**Written request 1**
In the piece on voting in Texas, what was the name of the Department of Public Safety employee who signed the writer's temporary license?

**Extracted text**
Excellent piece on the complicatedness of the Latinx vote in our state. I agree with the Beto campaign that it's not that we're a red state, but a non-voting one.
Culpability may be found in the Republican Party's machinations that delimit the vote through gerrymandering, voter ID, and a lack of candidates that could potentially inspire the Latinx vote.
The democratic party is also to blame for a woeful lack of underinvestment in the Latinx community.
Folks are understandably antsy about this election. I tell them that Beto has already won. He has inspired our state and nation. And for that there is every reason to feel optimistic about the future of our country.
Please go vote if you've not already done so. Put it on your calendar this evening for tomorrow.
-Angela Valenzuela
Something’s Happening in Texas
The Republican Party’s future dominance of the Lone Star State, and the nation itself, relies on rigging democracy to its advantage. It won’t work forever.
This year, I voted in Texas for the first time. It was complicated.
Registering to vote was simple
enough. The post office had a form I could print out with my personal
information and change of address. Because I don’t own a car, I had to Lyft to
the Bexar County Elections Department and turn in my registration. Although I
was more than a week ahead of the deadline, the sheer number of new
registrations meant that I was not in the system until weeks after the deadline
had passed. I was able to check online and see that I was registered, although
my registration card did not arrive until several weeks later.
Obtaining
an ID was another matter. Texas has one of the strictest voter-ID laws in the
country. It is very selective about which IDs are valid—the
Republican-controlled state legislature determined that military IDs and gun
licenses are fine, but employee and student IDs are not—and to vote I would
have to obtain a Texas state ID. I could get a driver’s license if I turned in
my license from Washington, D.C., from where I’d recently moved, and as long as
I brought proof of citizenship, proof of my Social Security number, proof of
identity, and proof of residency. So I brought along my passport, W-2s, bank
statement, insurance statement, phone bill, and D.C. driver’s license. The
employee at the Texas Department of Public Safety who signed the piece of paper
that would serve as my temporary license was named “Borders”; he made a joke
about not crossing him.

**Excerpted data**
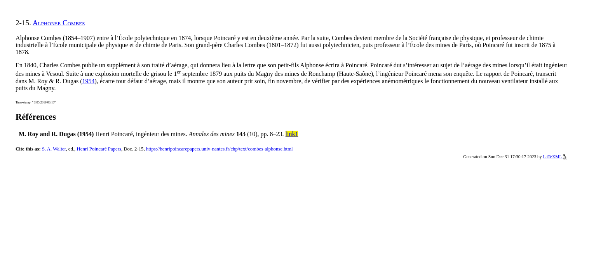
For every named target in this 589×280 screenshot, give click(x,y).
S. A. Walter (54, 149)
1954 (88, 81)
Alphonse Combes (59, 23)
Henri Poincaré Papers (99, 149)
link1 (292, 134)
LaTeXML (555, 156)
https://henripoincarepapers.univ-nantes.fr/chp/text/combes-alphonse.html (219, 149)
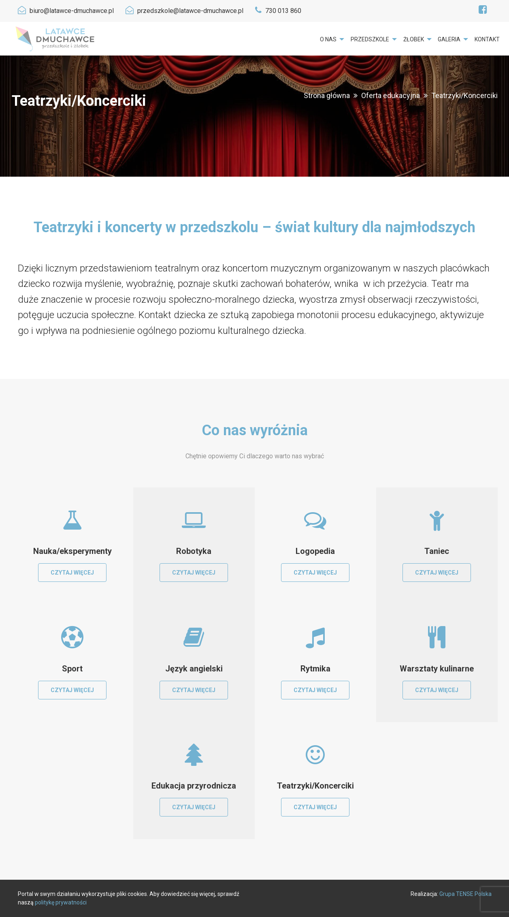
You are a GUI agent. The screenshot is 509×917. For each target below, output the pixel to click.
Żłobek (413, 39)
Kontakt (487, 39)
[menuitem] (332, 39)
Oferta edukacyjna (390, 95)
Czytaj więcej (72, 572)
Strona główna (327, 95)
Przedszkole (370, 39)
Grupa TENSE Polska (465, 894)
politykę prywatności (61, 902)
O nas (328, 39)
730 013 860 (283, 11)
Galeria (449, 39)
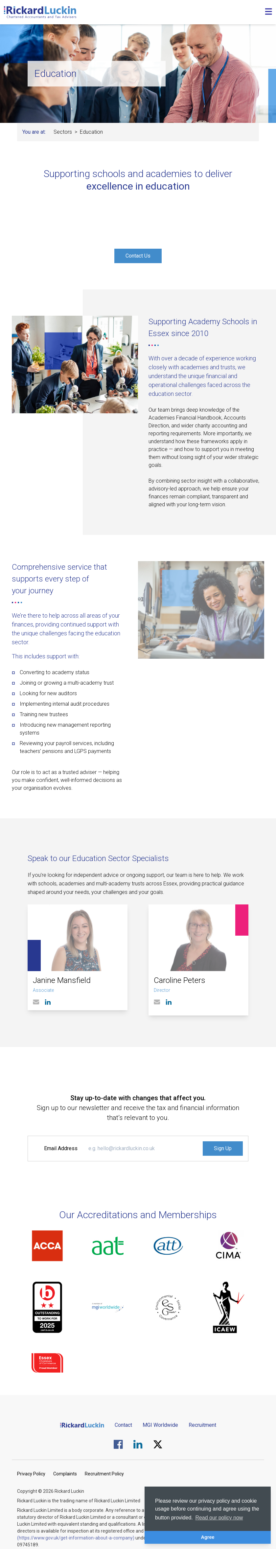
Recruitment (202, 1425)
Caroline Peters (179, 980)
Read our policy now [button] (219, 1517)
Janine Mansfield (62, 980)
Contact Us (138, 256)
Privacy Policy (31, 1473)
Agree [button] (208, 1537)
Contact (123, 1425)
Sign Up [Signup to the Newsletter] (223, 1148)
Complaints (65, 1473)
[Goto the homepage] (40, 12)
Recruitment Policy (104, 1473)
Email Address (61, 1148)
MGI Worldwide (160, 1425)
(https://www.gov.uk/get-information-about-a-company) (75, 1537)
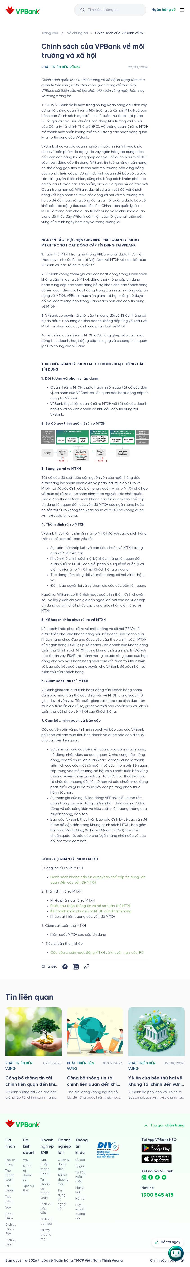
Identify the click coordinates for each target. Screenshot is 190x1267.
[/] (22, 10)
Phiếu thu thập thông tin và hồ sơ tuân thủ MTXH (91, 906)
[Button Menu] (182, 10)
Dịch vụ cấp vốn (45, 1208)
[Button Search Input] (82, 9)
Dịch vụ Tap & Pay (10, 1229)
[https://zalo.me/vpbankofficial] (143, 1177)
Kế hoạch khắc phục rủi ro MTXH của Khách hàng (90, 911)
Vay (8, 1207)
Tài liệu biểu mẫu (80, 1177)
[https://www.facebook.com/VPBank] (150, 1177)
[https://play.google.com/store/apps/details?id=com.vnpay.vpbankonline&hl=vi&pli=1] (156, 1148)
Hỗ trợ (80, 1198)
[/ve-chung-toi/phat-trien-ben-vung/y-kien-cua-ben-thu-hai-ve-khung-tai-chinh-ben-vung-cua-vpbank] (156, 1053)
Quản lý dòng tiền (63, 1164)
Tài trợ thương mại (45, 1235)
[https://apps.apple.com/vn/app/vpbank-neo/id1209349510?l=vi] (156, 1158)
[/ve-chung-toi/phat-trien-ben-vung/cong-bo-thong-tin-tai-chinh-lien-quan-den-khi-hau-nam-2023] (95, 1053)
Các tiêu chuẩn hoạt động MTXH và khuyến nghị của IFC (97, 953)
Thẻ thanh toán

**Written request 2**
Rewrite the records from their start up to and including the line with "(https://www.gov.uk/get-information-about-a-company) (75, 1537)", replacing "Recruitment" with "Hiring" and changing nothing else. Return only those lines, and leave the pictures out.

**Correct answer 1**
His name was Borders.

**Correct answer 2**
For every named target in this 589×280 screenshot, give click(x,y).
S. A. Walter (54, 149)
1954 (88, 81)
Alphonse Combes (59, 23)
Henri Poincaré Papers (99, 149)
link1 (292, 134)
LaTeXML (555, 156)
https://henripoincarepapers.univ-nantes.fr/chp/text/combes-alphonse.html (219, 149)
You are a GUI agent. The screenshot is 509×917. For each target below, output the pixel to click.
Żłobek (413, 39)
Kontakt (487, 39)
[menuitem] (332, 39)
Oferta edukacyjna (390, 95)
Czytaj więcej (72, 572)
Strona główna (327, 95)
Przedszkole (370, 39)
Grupa TENSE Polska (465, 894)
politykę prywatności (61, 902)
O nas (328, 39)
730 013 860 (283, 11)
Galeria (449, 39)
Hiring (202, 1425)
Caroline Peters (179, 980)
Read our policy now [button] (219, 1517)
Janine Mansfield (62, 980)
Contact Us (138, 256)
Privacy Policy (31, 1473)
Agree [button] (208, 1537)
Contact (123, 1425)
Sign Up [Signup to the Newsletter] (223, 1148)
Complaints (65, 1473)
[Goto the homepage] (40, 12)
Hiring Policy (104, 1473)
Email Address (61, 1148)
MGI Worldwide (160, 1425)
(https://www.gov.uk/get-information-about-a-company) (75, 1537)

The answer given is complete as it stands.